→ **WHAT TO PRODUCE**: Would you print the records as they stand, down to the last character?
***** SOURCE INFORMATION *****
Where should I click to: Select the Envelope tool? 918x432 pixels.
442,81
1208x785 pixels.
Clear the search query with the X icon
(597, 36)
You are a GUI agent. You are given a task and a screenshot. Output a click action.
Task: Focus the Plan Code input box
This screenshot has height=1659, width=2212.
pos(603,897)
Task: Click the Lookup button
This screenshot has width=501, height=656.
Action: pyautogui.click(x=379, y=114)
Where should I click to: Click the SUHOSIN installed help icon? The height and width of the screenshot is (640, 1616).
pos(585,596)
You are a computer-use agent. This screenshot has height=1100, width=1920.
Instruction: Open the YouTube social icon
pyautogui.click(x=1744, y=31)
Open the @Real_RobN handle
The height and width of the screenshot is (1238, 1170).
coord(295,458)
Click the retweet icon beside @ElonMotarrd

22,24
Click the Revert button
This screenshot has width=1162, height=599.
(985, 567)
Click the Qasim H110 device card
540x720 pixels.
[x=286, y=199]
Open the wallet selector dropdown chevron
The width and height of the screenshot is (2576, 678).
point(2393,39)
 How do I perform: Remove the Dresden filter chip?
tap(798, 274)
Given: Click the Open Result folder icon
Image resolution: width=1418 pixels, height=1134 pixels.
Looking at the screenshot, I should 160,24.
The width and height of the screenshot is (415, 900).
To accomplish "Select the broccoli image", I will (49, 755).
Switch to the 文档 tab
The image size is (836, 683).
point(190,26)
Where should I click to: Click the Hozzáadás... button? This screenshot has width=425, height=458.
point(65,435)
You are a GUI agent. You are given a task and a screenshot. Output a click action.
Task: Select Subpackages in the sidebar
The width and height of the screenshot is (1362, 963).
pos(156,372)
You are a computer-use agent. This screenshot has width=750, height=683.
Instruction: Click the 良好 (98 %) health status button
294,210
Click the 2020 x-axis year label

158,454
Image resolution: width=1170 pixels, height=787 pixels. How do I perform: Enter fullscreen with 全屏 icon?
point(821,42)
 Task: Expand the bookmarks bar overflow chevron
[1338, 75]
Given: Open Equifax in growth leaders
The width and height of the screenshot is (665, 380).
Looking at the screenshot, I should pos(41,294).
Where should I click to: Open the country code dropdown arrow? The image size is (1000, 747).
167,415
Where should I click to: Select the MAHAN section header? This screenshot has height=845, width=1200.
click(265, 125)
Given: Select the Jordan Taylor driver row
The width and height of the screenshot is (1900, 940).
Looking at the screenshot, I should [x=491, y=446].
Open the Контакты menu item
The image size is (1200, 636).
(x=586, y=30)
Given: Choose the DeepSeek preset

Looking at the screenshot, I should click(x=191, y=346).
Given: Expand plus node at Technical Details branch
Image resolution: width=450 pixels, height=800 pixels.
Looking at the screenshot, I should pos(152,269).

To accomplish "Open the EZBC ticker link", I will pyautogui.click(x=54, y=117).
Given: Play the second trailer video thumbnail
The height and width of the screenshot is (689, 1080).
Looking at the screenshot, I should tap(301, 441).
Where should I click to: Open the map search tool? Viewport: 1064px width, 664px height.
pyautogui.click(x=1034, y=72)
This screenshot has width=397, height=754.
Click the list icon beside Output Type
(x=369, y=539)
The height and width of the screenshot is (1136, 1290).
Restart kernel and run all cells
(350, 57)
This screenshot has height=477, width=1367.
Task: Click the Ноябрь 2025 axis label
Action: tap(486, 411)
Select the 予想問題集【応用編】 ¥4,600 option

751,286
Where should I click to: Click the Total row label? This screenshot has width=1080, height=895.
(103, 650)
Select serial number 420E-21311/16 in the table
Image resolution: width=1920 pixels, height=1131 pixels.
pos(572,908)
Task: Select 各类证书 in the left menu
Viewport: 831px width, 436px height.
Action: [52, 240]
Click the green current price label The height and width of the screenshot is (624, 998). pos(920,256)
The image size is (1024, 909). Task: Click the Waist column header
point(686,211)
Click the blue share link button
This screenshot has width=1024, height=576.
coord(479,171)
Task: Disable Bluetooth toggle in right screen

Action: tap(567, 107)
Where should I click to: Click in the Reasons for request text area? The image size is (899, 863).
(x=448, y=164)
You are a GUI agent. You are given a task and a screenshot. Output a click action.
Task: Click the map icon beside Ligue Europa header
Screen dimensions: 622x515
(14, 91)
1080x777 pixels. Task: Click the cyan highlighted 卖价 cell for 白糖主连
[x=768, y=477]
*****
→ **RESPONSE BELOW**:
Where should I click to: Select the Envelope tool? 918x432 pixels.
442,81
1208x785 pixels.
Clear the search query with the X icon
(597, 36)
You are a GUI agent. You are given a task and a screenshot. Output a click action.
Task: Focus the Plan Code input box
This screenshot has height=1659, width=2212.
pos(603,897)
Task: Click the Lookup button
This screenshot has width=501, height=656.
Action: pyautogui.click(x=379, y=114)
Where should I click to: Click the SUHOSIN installed help icon? The height and width of the screenshot is (640, 1616).
pos(585,596)
You are a computer-use agent. This screenshot has height=1100, width=1920.
Instruction: Open the YouTube social icon
pyautogui.click(x=1744, y=31)
Open the @Real_RobN handle
The height and width of the screenshot is (1238, 1170).
coord(295,458)
Click the retweet icon beside @ElonMotarrd

22,24
Click the Revert button
This screenshot has width=1162, height=599.
(985, 567)
Click the Qasim H110 device card
540x720 pixels.
[x=286, y=199]
Open the wallet selector dropdown chevron
The width and height of the screenshot is (2576, 678).
point(2393,39)
 How do I perform: Remove the Dresden filter chip?
tap(798, 274)
Given: Click the Open Result folder icon
Image resolution: width=1418 pixels, height=1134 pixels.
Looking at the screenshot, I should 160,24.
The width and height of the screenshot is (415, 900).
To accomplish "Select the broccoli image", I will (49, 755).
Switch to the 文档 tab
The image size is (836, 683).
point(190,26)
Where should I click to: Click the Hozzáadás... button? This screenshot has width=425, height=458.
point(65,435)
You are a GUI agent. You are given a task and a screenshot. Output a click action.
Task: Select Subpackages in the sidebar
The width and height of the screenshot is (1362, 963).
pos(156,372)
You are a computer-use agent. This screenshot has width=750, height=683.
Instruction: Click the 良好 (98 %) health status button
294,210
Click the 2020 x-axis year label

158,454
Image resolution: width=1170 pixels, height=787 pixels. How do I perform: Enter fullscreen with 全屏 icon?
point(821,42)
 Task: Expand the bookmarks bar overflow chevron
[1338, 75]
Given: Open Equifax in growth leaders
The width and height of the screenshot is (665, 380).
Looking at the screenshot, I should pos(41,294).
Where should I click to: Open the country code dropdown arrow? The image size is (1000, 747).
167,415
Where should I click to: Select the MAHAN section header? This screenshot has height=845, width=1200.
click(265, 125)
Given: Select the Jordan Taylor driver row
The width and height of the screenshot is (1900, 940).
Looking at the screenshot, I should [x=491, y=446].
Open the Контакты menu item
The image size is (1200, 636).
(x=586, y=30)
Given: Choose the DeepSeek preset

Looking at the screenshot, I should click(x=191, y=346).
Given: Expand plus node at Technical Details branch
Image resolution: width=450 pixels, height=800 pixels.
Looking at the screenshot, I should pos(152,269).

To accomplish "Open the EZBC ticker link", I will pyautogui.click(x=54, y=117).
Given: Play the second trailer video thumbnail
The height and width of the screenshot is (689, 1080).
Looking at the screenshot, I should tap(301, 441).
Where should I click to: Open the map search tool? Viewport: 1064px width, 664px height.
pyautogui.click(x=1034, y=72)
This screenshot has width=397, height=754.
Click the list icon beside Output Type
(x=369, y=539)
The height and width of the screenshot is (1136, 1290).
Restart kernel and run all cells
(350, 57)
This screenshot has height=477, width=1367.
Task: Click the Ноябрь 2025 axis label
Action: tap(486, 411)
Select the 予想問題集【応用編】 ¥4,600 option

751,286
Where should I click to: Click the Total row label? This screenshot has width=1080, height=895.
(103, 650)
Select serial number 420E-21311/16 in the table
Image resolution: width=1920 pixels, height=1131 pixels.
pos(572,908)
Task: Select 各类证书 in the left menu
Viewport: 831px width, 436px height.
Action: [52, 240]
Click the green current price label The height and width of the screenshot is (624, 998). pos(920,256)
The image size is (1024, 909). Task: Click the Waist column header
point(686,211)
Click the blue share link button
This screenshot has width=1024, height=576.
coord(479,171)
Task: Disable Bluetooth toggle in right screen

Action: tap(567, 107)
Where should I click to: Click in the Reasons for request text area? The image size is (899, 863).
(x=448, y=164)
You are a GUI agent. You are given a task and a screenshot. Output a click action.
Task: Click the map icon beside Ligue Europa header
Screen dimensions: 622x515
(14, 91)
1080x777 pixels. Task: Click the cyan highlighted 卖价 cell for 白糖主连
[x=768, y=477]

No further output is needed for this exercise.